Part 9 ยท April 21, 2026

Distribution: Stores and Builds

Shipping reality: desktop packaging, build automation, and getting binaries into places where users actually discover and trust software.

Distribution: Stores and Builds

Part 9: Distribution (Stores and Builds)

Shipping is a different skill from coding.

You can have a working app and still fail to deliver it in a way users trust. Distribution is where many projects lose momentum.

For MindMapVault, distribution work included:

  • desktop packaging through Tauri
  • Windows and Linux build paths
  • store-facing assets and metadata
  • repeatable CI workflows for artifacts

This is not glamorous engineering, but it is product-critical.

Users do not install source code. They install signed binaries from places they recognize. They expect updates, predictable install flows, and clear compatibility.

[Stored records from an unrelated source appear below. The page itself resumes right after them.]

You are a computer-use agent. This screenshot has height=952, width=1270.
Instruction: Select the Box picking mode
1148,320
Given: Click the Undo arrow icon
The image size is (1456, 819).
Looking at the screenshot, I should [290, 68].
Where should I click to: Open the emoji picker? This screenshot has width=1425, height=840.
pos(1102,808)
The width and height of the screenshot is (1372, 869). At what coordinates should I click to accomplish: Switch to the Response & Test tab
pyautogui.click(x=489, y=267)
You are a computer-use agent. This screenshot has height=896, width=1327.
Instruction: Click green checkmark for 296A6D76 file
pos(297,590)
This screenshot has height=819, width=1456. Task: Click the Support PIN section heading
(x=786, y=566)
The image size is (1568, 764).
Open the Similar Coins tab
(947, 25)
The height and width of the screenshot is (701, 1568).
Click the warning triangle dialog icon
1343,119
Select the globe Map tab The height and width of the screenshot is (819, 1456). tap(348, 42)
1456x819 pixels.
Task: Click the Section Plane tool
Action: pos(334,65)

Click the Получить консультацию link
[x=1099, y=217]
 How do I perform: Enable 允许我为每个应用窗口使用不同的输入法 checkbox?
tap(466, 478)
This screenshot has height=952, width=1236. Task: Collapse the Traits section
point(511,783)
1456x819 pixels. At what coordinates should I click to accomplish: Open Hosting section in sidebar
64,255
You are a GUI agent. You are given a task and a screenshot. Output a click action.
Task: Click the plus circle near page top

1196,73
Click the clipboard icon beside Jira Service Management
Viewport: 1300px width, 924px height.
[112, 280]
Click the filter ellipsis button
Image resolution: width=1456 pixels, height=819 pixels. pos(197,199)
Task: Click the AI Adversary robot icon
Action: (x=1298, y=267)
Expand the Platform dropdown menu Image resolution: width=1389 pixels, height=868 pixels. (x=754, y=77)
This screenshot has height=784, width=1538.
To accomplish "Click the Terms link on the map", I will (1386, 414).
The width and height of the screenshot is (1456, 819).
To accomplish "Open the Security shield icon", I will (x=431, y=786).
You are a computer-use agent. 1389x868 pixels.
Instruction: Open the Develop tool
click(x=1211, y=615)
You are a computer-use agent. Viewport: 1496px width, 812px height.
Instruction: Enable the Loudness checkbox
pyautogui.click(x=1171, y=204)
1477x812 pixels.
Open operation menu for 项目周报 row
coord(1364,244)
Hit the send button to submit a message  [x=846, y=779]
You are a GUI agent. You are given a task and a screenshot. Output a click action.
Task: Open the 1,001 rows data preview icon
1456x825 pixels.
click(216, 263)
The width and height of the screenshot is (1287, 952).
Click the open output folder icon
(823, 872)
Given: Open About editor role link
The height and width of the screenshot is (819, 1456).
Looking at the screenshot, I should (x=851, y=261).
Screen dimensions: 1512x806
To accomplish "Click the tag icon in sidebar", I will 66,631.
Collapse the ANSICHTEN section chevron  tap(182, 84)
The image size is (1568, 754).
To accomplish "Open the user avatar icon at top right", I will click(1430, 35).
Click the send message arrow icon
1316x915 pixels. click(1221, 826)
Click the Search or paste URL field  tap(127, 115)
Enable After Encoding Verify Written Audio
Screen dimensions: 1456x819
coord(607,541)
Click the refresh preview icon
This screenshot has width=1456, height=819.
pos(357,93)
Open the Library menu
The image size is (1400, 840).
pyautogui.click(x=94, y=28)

A lot of this chapter was learning by friction:

  • platform-specific build quirks
  • dependency and toolchain drift
  • packaging differences between local and CI environments
  • release notes and version alignment work

Over time, the process became more stable by making it explicit:

  • script-driven local verification
  • workflow files aligned with exact package manager versions
  • changelog discipline tied to release steps
  • clearer separation between internal and OSS release concerns

Store presence matters too. Microsoft Store and Snapcraft are not just distribution channels; they are trust surfaces. They help users discover the app where they already expect software to exist.

The lesson from this chapter is practical:

If you do not invest in distribution, your product remains a private project.

Distribution is not an afterthought. It is part of the product experience.